─── DATASET ENTRIES

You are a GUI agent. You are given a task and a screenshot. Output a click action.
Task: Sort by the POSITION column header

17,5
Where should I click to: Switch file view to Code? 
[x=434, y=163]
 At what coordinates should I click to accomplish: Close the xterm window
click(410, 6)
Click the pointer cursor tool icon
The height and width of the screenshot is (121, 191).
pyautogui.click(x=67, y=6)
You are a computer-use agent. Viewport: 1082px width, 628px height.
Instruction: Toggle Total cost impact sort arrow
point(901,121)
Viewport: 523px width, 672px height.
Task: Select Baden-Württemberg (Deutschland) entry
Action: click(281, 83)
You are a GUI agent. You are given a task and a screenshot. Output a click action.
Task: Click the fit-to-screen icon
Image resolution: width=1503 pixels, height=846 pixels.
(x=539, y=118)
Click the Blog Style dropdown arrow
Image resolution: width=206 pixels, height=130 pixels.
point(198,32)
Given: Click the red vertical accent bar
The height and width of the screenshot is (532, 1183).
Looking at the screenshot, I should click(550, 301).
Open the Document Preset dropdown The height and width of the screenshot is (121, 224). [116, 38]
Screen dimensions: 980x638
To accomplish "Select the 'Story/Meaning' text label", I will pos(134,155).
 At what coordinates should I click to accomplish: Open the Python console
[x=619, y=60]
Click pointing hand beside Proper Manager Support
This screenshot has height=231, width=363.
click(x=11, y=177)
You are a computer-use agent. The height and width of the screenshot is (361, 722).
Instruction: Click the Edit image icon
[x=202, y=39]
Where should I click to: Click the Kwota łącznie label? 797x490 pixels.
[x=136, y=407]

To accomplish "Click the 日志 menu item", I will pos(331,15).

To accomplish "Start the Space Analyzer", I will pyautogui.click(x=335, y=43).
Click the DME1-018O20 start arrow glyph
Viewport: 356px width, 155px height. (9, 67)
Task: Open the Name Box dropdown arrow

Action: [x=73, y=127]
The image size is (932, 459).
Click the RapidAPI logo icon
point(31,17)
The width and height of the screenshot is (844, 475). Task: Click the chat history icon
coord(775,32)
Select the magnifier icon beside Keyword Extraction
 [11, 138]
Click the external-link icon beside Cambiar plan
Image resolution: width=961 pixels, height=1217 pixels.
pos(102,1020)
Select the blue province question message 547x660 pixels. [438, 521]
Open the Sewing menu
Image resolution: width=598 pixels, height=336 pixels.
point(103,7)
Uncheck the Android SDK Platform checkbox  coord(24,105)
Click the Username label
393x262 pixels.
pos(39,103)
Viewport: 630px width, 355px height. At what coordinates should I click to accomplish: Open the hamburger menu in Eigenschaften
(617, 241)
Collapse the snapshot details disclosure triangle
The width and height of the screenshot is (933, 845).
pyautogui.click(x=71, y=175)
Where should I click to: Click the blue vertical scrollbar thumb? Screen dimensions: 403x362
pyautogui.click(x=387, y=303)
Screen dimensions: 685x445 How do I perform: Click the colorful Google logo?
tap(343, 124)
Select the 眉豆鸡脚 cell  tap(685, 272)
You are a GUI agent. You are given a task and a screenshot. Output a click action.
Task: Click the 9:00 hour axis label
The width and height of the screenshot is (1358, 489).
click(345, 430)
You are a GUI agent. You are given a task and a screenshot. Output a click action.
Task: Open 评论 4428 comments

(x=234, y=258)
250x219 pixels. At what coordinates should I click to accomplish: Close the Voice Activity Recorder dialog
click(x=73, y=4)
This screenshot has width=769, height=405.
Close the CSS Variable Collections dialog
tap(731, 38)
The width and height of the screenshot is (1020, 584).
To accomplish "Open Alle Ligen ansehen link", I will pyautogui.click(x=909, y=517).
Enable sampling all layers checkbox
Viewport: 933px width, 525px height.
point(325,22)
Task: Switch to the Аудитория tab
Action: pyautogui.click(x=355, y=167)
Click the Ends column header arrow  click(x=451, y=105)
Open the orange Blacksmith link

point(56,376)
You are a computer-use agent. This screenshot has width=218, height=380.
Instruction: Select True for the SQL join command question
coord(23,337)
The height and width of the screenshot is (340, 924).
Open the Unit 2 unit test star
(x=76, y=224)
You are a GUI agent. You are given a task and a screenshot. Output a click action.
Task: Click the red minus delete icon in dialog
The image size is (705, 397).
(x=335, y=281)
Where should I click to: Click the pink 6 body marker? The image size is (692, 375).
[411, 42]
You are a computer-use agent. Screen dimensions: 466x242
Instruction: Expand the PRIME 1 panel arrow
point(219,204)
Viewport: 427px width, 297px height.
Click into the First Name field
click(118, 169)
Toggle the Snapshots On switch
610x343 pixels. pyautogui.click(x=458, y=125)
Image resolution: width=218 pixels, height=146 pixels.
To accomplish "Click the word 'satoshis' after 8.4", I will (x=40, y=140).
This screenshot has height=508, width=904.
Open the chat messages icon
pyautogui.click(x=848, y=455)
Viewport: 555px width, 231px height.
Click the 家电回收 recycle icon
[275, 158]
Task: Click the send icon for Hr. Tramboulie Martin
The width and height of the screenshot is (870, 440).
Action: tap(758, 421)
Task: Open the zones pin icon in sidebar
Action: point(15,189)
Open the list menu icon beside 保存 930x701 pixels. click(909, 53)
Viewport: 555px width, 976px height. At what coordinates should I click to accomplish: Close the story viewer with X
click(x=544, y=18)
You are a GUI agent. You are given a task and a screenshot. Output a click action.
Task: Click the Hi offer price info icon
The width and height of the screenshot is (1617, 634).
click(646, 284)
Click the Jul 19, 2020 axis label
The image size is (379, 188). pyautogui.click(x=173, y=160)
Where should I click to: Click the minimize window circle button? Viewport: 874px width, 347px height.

──────

_REQUIRED ACTION:_ Reproduce the data shown above exactly.

_SOLVED PROBLEM:_
You are a GUI agent. You are given a task and a screenshot. Output a click action.
Task: Sort by the POSITION column header

17,5
Where should I click to: Switch file view to Code? 
[x=434, y=163]
 At what coordinates should I click to accomplish: Close the xterm window
click(410, 6)
Click the pointer cursor tool icon
The height and width of the screenshot is (121, 191).
pyautogui.click(x=67, y=6)
You are a computer-use agent. Viewport: 1082px width, 628px height.
Instruction: Toggle Total cost impact sort arrow
point(901,121)
Viewport: 523px width, 672px height.
Task: Select Baden-Württemberg (Deutschland) entry
Action: click(281, 83)
You are a GUI agent. You are given a task and a screenshot. Output a click action.
Task: Click the fit-to-screen icon
Image resolution: width=1503 pixels, height=846 pixels.
(x=539, y=118)
Click the Blog Style dropdown arrow
Image resolution: width=206 pixels, height=130 pixels.
point(198,32)
Given: Click the red vertical accent bar
The height and width of the screenshot is (532, 1183).
Looking at the screenshot, I should click(550, 301).
Open the Document Preset dropdown The height and width of the screenshot is (121, 224). [116, 38]
Screen dimensions: 980x638
To accomplish "Select the 'Story/Meaning' text label", I will pos(134,155).
 At what coordinates should I click to accomplish: Open the Python console
[x=619, y=60]
Click pointing hand beside Proper Manager Support
This screenshot has height=231, width=363.
click(x=11, y=177)
You are a computer-use agent. The height and width of the screenshot is (361, 722).
Instruction: Click the Edit image icon
[x=202, y=39]
Where should I click to: Click the Kwota łącznie label? 797x490 pixels.
[x=136, y=407]

To accomplish "Click the 日志 menu item", I will pos(331,15).

To accomplish "Start the Space Analyzer", I will pyautogui.click(x=335, y=43).
Click the DME1-018O20 start arrow glyph
Viewport: 356px width, 155px height. (9, 67)
Task: Open the Name Box dropdown arrow

Action: [x=73, y=127]
The image size is (932, 459).
Click the RapidAPI logo icon
point(31,17)
The width and height of the screenshot is (844, 475). Task: Click the chat history icon
coord(775,32)
Select the magnifier icon beside Keyword Extraction
 [11, 138]
Click the external-link icon beside Cambiar plan
Image resolution: width=961 pixels, height=1217 pixels.
pos(102,1020)
Select the blue province question message 547x660 pixels. [438, 521]
Open the Sewing menu
Image resolution: width=598 pixels, height=336 pixels.
point(103,7)
Uncheck the Android SDK Platform checkbox  coord(24,105)
Click the Username label
393x262 pixels.
pos(39,103)
Viewport: 630px width, 355px height. At what coordinates should I click to accomplish: Open the hamburger menu in Eigenschaften
(617, 241)
Collapse the snapshot details disclosure triangle
The width and height of the screenshot is (933, 845).
pyautogui.click(x=71, y=175)
Where should I click to: Click the blue vertical scrollbar thumb? Screen dimensions: 403x362
pyautogui.click(x=387, y=303)
Screen dimensions: 685x445 How do I perform: Click the colorful Google logo?
tap(343, 124)
Select the 眉豆鸡脚 cell  tap(685, 272)
You are a GUI agent. You are given a task and a screenshot. Output a click action.
Task: Click the 9:00 hour axis label
The width and height of the screenshot is (1358, 489).
click(345, 430)
You are a GUI agent. You are given a task and a screenshot. Output a click action.
Task: Open 评论 4428 comments

(x=234, y=258)
250x219 pixels. At what coordinates should I click to accomplish: Close the Voice Activity Recorder dialog
click(x=73, y=4)
This screenshot has width=769, height=405.
Close the CSS Variable Collections dialog
tap(731, 38)
The width and height of the screenshot is (1020, 584).
To accomplish "Open Alle Ligen ansehen link", I will pyautogui.click(x=909, y=517).
Enable sampling all layers checkbox
Viewport: 933px width, 525px height.
point(325,22)
Task: Switch to the Аудитория tab
Action: pyautogui.click(x=355, y=167)
Click the Ends column header arrow  click(x=451, y=105)
Open the orange Blacksmith link

point(56,376)
You are a computer-use agent. This screenshot has width=218, height=380.
Instruction: Select True for the SQL join command question
coord(23,337)
The height and width of the screenshot is (340, 924).
Open the Unit 2 unit test star
(x=76, y=224)
You are a GUI agent. You are given a task and a screenshot. Output a click action.
Task: Click the red minus delete icon in dialog
The image size is (705, 397).
(x=335, y=281)
Where should I click to: Click the pink 6 body marker? The image size is (692, 375).
[411, 42]
You are a computer-use agent. Screen dimensions: 466x242
Instruction: Expand the PRIME 1 panel arrow
point(219,204)
Viewport: 427px width, 297px height.
Click into the First Name field
click(118, 169)
Toggle the Snapshots On switch
610x343 pixels. pyautogui.click(x=458, y=125)
Image resolution: width=218 pixels, height=146 pixels.
To accomplish "Click the word 'satoshis' after 8.4", I will (x=40, y=140).
This screenshot has height=508, width=904.
Open the chat messages icon
pyautogui.click(x=848, y=455)
Viewport: 555px width, 231px height.
Click the 家电回收 recycle icon
[275, 158]
Task: Click the send icon for Hr. Tramboulie Martin
The width and height of the screenshot is (870, 440).
Action: tap(758, 421)
Task: Open the zones pin icon in sidebar
Action: point(15,189)
Open the list menu icon beside 保存 930x701 pixels. click(909, 53)
Viewport: 555px width, 976px height. At what coordinates should I click to accomplish: Close the story viewer with X
click(x=544, y=18)
You are a GUI agent. You are given a task and a screenshot. Output a click action.
Task: Click the Hi offer price info icon
The width and height of the screenshot is (1617, 634).
click(646, 284)
Click the Jul 19, 2020 axis label
The image size is (379, 188). pyautogui.click(x=173, y=160)
Where should I click to: Click the minimize window circle button? Viewport: 874px width, 347px height.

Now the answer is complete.